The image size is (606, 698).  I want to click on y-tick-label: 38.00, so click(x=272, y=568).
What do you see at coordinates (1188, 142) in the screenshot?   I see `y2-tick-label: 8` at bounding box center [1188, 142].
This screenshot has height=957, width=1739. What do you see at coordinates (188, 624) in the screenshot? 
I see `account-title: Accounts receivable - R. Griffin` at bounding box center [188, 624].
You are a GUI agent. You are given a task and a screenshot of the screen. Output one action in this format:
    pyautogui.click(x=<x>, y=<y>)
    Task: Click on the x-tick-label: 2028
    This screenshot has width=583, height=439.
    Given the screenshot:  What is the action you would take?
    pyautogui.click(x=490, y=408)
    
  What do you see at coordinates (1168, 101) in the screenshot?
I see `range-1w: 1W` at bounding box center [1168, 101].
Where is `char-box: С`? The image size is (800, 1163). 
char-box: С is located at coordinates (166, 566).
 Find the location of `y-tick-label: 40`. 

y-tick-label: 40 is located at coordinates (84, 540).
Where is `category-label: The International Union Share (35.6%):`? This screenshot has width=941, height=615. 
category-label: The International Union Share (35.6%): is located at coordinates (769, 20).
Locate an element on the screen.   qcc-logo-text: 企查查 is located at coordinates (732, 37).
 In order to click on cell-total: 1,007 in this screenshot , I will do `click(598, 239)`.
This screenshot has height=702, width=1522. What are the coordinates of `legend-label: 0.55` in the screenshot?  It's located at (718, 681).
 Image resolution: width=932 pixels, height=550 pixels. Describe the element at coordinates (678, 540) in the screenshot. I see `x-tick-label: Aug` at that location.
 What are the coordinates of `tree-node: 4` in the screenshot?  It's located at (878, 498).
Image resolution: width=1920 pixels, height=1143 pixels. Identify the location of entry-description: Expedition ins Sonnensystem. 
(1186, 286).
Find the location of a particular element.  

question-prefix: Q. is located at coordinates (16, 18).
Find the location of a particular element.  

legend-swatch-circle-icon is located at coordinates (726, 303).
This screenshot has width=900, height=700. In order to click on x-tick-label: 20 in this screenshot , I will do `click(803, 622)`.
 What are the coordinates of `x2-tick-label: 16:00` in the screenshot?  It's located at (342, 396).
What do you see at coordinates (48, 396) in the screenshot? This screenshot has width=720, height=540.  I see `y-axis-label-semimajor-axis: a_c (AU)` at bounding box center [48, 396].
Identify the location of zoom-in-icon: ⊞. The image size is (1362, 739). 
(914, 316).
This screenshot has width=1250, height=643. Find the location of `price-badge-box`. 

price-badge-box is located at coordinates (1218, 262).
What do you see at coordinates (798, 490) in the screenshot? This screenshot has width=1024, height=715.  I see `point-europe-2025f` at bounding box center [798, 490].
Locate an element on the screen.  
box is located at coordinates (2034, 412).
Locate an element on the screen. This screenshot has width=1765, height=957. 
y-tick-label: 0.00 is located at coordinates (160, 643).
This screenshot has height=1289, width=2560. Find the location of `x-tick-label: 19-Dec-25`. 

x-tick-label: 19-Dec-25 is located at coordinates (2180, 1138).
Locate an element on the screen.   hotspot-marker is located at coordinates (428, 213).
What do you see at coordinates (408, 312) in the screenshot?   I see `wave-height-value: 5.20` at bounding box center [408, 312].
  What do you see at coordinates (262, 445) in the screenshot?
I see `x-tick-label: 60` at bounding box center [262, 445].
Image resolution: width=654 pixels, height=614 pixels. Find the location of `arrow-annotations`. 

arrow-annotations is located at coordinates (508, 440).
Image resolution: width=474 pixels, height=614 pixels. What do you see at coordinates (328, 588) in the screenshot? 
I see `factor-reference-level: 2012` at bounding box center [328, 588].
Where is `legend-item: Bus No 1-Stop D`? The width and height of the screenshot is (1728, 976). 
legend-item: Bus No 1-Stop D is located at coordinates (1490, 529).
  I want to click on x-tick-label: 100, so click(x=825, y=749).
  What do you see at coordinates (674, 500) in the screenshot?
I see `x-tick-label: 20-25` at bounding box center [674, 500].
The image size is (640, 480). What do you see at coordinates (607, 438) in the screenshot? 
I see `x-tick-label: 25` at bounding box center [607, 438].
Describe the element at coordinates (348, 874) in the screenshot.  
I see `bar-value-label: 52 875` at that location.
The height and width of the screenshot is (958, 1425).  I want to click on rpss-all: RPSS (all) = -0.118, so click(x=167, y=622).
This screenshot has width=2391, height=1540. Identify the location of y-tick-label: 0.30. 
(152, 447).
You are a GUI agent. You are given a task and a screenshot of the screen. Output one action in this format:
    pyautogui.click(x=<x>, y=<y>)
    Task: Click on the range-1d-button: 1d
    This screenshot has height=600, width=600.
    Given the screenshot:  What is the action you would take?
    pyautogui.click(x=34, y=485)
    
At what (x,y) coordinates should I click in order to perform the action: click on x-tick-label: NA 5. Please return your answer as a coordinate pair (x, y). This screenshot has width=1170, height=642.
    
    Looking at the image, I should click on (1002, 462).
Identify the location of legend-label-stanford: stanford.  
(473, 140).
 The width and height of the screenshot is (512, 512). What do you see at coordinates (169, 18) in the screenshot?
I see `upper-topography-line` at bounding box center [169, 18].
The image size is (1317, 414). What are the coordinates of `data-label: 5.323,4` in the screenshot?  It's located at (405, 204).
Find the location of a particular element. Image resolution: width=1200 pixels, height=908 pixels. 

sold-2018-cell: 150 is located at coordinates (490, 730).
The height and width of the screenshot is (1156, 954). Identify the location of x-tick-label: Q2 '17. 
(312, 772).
*****
Prompt.
Render every line of the records above as a JSON list of strings, with one string for each line and blank lines omitted.

Output of the task.
[
  "The image size is (606, 698).  I want to click on y-tick-label: 38.00, so click(x=272, y=568).",
  "What do you see at coordinates (1188, 142) in the screenshot?   I see `y2-tick-label: 8` at bounding box center [1188, 142].",
  "This screenshot has height=957, width=1739. What do you see at coordinates (188, 624) in the screenshot? ",
  "I see `account-title: Accounts receivable - R. Griffin` at bounding box center [188, 624].",
  "You are a GUI agent. You are given a task and a screenshot of the screen. Output one action in this format:",
  "    pyautogui.click(x=<x>, y=<y>)",
  "    Task: Click on the x-tick-label: 2028",
  "    This screenshot has width=583, height=439.",
  "    Given the screenshot:  What is the action you would take?",
  "    pyautogui.click(x=490, y=408)",
  "  What do you see at coordinates (1168, 101) in the screenshot?",
  "I see `range-1w: 1W` at bounding box center [1168, 101].",
  "Where is `char-box: С`? The image size is (800, 1163). ",
  "char-box: С is located at coordinates (166, 566).",
  " Find the location of `y-tick-label: 40`. ",
  "y-tick-label: 40 is located at coordinates (84, 540).",
  "Where is `category-label: The International Union Share (35.6%):`? This screenshot has width=941, height=615. ",
  "category-label: The International Union Share (35.6%): is located at coordinates (769, 20).",
  "Locate an element on the screen.   qcc-logo-text: 企查查 is located at coordinates (732, 37).",
  " In order to click on cell-total: 1,007 in this screenshot , I will do `click(598, 239)`.",
  "This screenshot has height=702, width=1522. What are the coordinates of `legend-label: 0.55` in the screenshot?  It's located at (718, 681).",
  " Image resolution: width=932 pixels, height=550 pixels. Describe the element at coordinates (678, 540) in the screenshot. I see `x-tick-label: Aug` at that location.",
  " What are the coordinates of `tree-node: 4` in the screenshot?  It's located at (878, 498).",
  "Image resolution: width=1920 pixels, height=1143 pixels. Identify the location of entry-description: Expedition ins Sonnensystem. ",
  "(1186, 286).",
  "Find the location of a particular element.  ",
  "question-prefix: Q. is located at coordinates (16, 18).",
  "Find the location of a particular element.  ",
  "legend-swatch-circle-icon is located at coordinates (726, 303).",
  "This screenshot has width=900, height=700. In order to click on x-tick-label: 20 in this screenshot , I will do `click(803, 622)`.",
  " What are the coordinates of `x2-tick-label: 16:00` in the screenshot?  It's located at (342, 396).",
  "What do you see at coordinates (48, 396) in the screenshot? This screenshot has width=720, height=540.  I see `y-axis-label-semimajor-axis: a_c (AU)` at bounding box center [48, 396].",
  "Identify the location of zoom-in-icon: ⊞. The image size is (1362, 739). ",
  "(914, 316).",
  "This screenshot has width=1250, height=643. Find the location of `price-badge-box`. ",
  "price-badge-box is located at coordinates (1218, 262).",
  "What do you see at coordinates (798, 490) in the screenshot? This screenshot has width=1024, height=715.  I see `point-europe-2025f` at bounding box center [798, 490].",
  "Locate an element on the screen.  ",
  "box is located at coordinates (2034, 412).",
  "Locate an element on the screen. This screenshot has width=1765, height=957. ",
  "y-tick-label: 0.00 is located at coordinates (160, 643).",
  "This screenshot has height=1289, width=2560. Find the location of `x-tick-label: 19-Dec-25`. ",
  "x-tick-label: 19-Dec-25 is located at coordinates (2180, 1138).",
  "Locate an element on the screen.   hotspot-marker is located at coordinates (428, 213).",
  "What do you see at coordinates (408, 312) in the screenshot?   I see `wave-height-value: 5.20` at bounding box center [408, 312].",
  "  What do you see at coordinates (262, 445) in the screenshot?",
  "I see `x-tick-label: 60` at bounding box center [262, 445].",
  "Image resolution: width=654 pixels, height=614 pixels. Find the location of `arrow-annotations`. ",
  "arrow-annotations is located at coordinates (508, 440).",
  "Image resolution: width=474 pixels, height=614 pixels. What do you see at coordinates (328, 588) in the screenshot? ",
  "I see `factor-reference-level: 2012` at bounding box center [328, 588].",
  "Where is `legend-item: Bus No 1-Stop D`? The width and height of the screenshot is (1728, 976). ",
  "legend-item: Bus No 1-Stop D is located at coordinates (1490, 529).",
  "  I want to click on x-tick-label: 100, so click(x=825, y=749).",
  "  What do you see at coordinates (674, 500) in the screenshot?",
  "I see `x-tick-label: 20-25` at bounding box center [674, 500].",
  "The image size is (640, 480). What do you see at coordinates (607, 438) in the screenshot? ",
  "I see `x-tick-label: 25` at bounding box center [607, 438].",
  "Describe the element at coordinates (348, 874) in the screenshot.  ",
  "I see `bar-value-label: 52 875` at that location.",
  "The height and width of the screenshot is (958, 1425).  I want to click on rpss-all: RPSS (all) = -0.118, so click(x=167, y=622).",
  "This screenshot has width=2391, height=1540. Identify the location of y-tick-label: 0.30. ",
  "(152, 447).",
  "You are a GUI agent. You are given a task and a screenshot of the screen. Output one action in this format:",
  "    pyautogui.click(x=<x>, y=<y>)",
  "    Task: Click on the range-1d-button: 1d",
  "    This screenshot has height=600, width=600.",
  "    Given the screenshot:  What is the action you would take?",
  "    pyautogui.click(x=34, y=485)",
  "At what (x,y) coordinates should I click in order to perform the action: click on x-tick-label: NA 5. Please return your answer as a coordinate pair (x, y). This screenshot has width=1170, height=642.",
  "    Looking at the image, I should click on (1002, 462).",
  "Identify the location of legend-label-stanford: stanford.  ",
  "(473, 140).",
  " The width and height of the screenshot is (512, 512). What do you see at coordinates (169, 18) in the screenshot?",
  "I see `upper-topography-line` at bounding box center [169, 18].",
  "The image size is (1317, 414). What are the coordinates of `data-label: 5.323,4` in the screenshot?  It's located at (405, 204).",
  "Find the location of a particular element. Image resolution: width=1200 pixels, height=908 pixels. ",
  "sold-2018-cell: 150 is located at coordinates (490, 730).",
  "The height and width of the screenshot is (1156, 954). Identify the location of x-tick-label: Q2 '17. ",
  "(312, 772)."
]